Anschaulich belegt dies die in den 1970er-Jahren erfolgte Neueinführung von Kriterien wie „Ausstellungsteilnahmen“ oder „Besprechungen in der Fachpresse“ in die Künstler-Rankinglisten der Wirtschaftsmagazine. Entscheidend ist nicht mehr die Summe der tatsächlichen Werkverkäufe, sondern zunächst die Präsenz innerhalb der Kunstszene, gewissermaßen das symbolische Kapital innerhalb des Betriebssystems Kunst.

Die Kunstwelt als dynamisches Netzwerk

Mit einer strukturellen Trennung zwischen „institutionellen“ und „außerinstitutionellen“ Räumen kommt man leider auch nicht viel weiter: Bis heute liefert das deutsche Vereinsgesetz, nach dem für eine Gründung gerade einmal sieben Mitglieder notwendig sind, den rechtlichen Rahmen für die meisten aus Eigeninitiative entstehenden Ausstellungs- und Veranstaltungsaktivitäten. Und eh man sichs versieht, ist aus dem kleinen, ehrenamtlichen Verein ein städtisch gefördertes Haus geworden. Spricht man stattdessen von „Artist-Run-Spaces“, lassen sich sofort Beispiele anführen, in denen nicht die Kunstschaffenden selbst den Ort betreiben, sondern Galeristen oder Kuratoren.

All das beinhaltet mehr als nur begriffliche Abgrenzungsschwierigkeiten.
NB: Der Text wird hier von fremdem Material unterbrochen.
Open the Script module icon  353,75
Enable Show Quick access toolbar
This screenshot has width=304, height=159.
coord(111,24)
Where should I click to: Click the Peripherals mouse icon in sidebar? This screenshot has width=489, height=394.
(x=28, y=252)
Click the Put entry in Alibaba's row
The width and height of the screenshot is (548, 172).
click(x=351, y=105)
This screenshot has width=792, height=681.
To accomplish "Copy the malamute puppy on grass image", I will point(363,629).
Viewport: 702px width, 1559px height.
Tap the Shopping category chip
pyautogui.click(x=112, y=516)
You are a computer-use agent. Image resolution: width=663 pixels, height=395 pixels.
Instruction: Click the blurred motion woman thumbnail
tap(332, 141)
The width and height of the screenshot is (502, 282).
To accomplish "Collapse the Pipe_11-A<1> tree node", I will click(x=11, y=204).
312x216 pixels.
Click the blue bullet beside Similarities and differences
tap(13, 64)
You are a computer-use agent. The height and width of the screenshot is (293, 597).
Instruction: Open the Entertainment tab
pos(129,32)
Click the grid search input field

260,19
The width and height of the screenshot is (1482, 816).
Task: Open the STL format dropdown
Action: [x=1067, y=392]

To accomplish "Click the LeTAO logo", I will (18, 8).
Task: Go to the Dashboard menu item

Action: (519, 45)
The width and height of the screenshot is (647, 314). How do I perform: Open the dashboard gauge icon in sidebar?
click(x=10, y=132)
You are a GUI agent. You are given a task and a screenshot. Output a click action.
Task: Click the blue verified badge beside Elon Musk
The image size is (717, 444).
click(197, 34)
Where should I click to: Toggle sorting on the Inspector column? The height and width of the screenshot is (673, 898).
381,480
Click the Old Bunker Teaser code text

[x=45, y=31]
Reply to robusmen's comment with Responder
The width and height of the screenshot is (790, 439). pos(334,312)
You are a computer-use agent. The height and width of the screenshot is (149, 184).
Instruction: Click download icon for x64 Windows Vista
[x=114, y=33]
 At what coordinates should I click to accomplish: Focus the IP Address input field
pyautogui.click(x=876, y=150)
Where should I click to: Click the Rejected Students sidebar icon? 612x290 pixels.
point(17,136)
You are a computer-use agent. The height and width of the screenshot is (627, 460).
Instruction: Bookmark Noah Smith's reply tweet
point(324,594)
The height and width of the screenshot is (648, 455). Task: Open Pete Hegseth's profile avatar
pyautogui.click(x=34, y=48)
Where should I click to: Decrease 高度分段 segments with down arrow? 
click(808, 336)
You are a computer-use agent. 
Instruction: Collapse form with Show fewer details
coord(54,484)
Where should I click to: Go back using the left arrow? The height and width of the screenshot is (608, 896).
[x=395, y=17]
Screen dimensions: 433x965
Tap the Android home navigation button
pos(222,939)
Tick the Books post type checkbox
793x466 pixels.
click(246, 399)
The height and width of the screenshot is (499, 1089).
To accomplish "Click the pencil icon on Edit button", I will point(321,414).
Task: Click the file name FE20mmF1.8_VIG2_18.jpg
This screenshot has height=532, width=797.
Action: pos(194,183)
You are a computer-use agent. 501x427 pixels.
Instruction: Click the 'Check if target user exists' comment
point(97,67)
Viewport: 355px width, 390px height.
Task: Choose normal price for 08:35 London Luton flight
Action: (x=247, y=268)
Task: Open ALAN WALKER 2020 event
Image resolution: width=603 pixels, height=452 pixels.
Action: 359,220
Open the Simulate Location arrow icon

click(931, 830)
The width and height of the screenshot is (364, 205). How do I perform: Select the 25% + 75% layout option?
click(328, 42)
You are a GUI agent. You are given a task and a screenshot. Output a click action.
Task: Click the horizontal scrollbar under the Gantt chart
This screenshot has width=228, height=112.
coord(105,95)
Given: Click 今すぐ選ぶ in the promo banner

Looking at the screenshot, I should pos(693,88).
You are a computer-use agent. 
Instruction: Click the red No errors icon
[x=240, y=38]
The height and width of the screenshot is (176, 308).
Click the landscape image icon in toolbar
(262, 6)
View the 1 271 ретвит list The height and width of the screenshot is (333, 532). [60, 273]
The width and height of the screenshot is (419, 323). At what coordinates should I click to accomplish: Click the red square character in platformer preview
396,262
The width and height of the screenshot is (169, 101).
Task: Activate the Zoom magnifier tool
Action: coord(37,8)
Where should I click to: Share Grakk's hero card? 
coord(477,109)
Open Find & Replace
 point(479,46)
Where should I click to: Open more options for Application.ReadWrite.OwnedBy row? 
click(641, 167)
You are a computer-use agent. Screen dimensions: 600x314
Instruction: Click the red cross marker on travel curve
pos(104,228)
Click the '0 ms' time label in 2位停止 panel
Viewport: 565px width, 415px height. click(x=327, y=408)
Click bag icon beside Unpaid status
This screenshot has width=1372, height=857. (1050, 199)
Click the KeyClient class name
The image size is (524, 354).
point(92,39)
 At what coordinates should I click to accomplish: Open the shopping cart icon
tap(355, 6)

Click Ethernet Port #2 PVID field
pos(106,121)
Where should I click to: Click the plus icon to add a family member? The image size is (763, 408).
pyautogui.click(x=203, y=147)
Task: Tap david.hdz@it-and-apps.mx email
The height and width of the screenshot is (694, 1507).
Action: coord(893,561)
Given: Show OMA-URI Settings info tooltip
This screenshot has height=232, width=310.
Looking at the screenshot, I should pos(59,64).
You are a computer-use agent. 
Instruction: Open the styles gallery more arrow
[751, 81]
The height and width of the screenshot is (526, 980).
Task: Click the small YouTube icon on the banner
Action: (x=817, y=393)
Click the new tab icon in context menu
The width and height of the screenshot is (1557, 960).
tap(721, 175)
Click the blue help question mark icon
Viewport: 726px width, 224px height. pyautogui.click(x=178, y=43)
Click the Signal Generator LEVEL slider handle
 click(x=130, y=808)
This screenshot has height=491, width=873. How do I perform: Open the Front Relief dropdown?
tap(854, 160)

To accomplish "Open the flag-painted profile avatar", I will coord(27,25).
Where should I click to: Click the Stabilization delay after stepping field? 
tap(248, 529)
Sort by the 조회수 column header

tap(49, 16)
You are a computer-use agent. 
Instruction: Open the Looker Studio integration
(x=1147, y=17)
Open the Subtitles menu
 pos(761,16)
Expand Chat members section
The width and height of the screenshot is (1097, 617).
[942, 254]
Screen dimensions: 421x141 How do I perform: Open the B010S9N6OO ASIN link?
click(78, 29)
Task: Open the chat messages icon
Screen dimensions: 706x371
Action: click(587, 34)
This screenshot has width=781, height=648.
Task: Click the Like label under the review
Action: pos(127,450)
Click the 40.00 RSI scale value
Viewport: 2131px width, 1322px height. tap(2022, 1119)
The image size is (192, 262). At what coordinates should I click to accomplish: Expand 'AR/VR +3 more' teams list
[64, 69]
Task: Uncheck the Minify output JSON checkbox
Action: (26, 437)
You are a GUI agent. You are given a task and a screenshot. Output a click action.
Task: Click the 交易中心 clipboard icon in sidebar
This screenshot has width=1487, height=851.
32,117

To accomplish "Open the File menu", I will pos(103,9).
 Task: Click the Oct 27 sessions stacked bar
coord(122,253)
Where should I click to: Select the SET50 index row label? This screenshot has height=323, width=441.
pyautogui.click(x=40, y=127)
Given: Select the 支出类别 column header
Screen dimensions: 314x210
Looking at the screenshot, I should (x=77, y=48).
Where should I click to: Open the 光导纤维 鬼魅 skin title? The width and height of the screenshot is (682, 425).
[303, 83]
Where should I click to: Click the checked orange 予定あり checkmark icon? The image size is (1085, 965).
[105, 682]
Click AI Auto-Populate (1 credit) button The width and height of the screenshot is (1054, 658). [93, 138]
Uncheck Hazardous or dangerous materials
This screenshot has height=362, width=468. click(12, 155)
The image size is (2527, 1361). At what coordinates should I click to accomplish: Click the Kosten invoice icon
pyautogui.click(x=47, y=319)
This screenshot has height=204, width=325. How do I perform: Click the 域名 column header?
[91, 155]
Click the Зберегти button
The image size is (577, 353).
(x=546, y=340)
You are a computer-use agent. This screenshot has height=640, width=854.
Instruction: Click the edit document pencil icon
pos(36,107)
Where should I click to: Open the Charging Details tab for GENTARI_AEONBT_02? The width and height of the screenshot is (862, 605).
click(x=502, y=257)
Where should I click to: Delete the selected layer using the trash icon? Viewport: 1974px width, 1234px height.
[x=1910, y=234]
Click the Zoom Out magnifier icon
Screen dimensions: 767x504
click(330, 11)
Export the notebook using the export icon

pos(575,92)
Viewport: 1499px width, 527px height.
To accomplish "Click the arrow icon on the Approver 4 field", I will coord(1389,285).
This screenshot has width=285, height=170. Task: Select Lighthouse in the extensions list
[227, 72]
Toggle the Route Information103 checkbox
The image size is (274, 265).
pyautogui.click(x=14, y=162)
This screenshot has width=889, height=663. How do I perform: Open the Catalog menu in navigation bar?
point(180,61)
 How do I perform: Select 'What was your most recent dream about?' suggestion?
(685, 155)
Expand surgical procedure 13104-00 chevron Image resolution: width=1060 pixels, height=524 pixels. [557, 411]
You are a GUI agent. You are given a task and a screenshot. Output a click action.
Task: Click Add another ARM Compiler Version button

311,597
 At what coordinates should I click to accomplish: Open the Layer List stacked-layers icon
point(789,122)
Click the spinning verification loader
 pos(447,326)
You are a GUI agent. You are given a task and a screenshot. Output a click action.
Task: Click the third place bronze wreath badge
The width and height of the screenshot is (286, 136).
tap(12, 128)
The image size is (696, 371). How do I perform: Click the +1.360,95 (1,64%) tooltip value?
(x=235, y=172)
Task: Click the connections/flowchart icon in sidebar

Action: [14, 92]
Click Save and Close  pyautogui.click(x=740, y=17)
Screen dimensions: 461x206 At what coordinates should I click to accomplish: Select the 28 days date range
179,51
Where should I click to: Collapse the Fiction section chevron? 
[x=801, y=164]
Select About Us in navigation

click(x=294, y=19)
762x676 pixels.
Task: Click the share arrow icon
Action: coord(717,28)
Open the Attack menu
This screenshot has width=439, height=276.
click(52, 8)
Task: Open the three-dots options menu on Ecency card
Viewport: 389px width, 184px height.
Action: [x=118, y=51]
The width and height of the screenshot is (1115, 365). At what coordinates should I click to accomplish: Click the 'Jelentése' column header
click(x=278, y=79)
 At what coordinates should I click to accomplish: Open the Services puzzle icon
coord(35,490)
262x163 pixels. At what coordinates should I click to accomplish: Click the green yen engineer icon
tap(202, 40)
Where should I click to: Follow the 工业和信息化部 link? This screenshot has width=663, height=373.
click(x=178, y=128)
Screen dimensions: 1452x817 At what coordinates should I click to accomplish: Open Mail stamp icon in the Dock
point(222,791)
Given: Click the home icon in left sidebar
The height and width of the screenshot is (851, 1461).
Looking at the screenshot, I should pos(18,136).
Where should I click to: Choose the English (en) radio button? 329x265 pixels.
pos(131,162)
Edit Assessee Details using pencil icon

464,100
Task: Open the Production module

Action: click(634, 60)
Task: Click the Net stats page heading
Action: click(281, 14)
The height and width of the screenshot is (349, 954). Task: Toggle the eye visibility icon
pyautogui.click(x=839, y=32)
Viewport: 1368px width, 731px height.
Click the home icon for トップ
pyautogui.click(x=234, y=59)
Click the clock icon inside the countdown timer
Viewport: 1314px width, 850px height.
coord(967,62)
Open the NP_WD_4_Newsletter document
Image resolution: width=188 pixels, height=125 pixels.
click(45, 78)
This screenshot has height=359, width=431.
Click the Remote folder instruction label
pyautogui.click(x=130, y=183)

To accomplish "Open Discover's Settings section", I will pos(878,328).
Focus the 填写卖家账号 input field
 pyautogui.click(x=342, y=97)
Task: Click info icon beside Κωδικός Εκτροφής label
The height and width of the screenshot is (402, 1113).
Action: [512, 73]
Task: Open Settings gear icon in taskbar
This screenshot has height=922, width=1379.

Deutlich angezeigt wird hier die Kunstwelt als ein dynamisches Netzwerk aus persönlichen, kulturellen und politischen Interessen, dessen Knotenpunkte sich unaufhörlich neu verdichten, auflösen und verschieben. Ebenso heterogen sind die Vorstellungen davon, was genau in einem alternativen Kontext eigentlich anders laufen soll, als innerhalb des als Gegenüber vorausgesetzten Mainstreams: Mal steht die Suche nach unabhängigen Vertriebswegen im Vordergrund, mal der Wunsch nach weniger repräsentativen Ausstellungen. Kollektive Formen der Zusammenarbeit, Kunstmarktkritik oder eine gesamtpolitische Aktivierung bilden weitere Schwerpunkte.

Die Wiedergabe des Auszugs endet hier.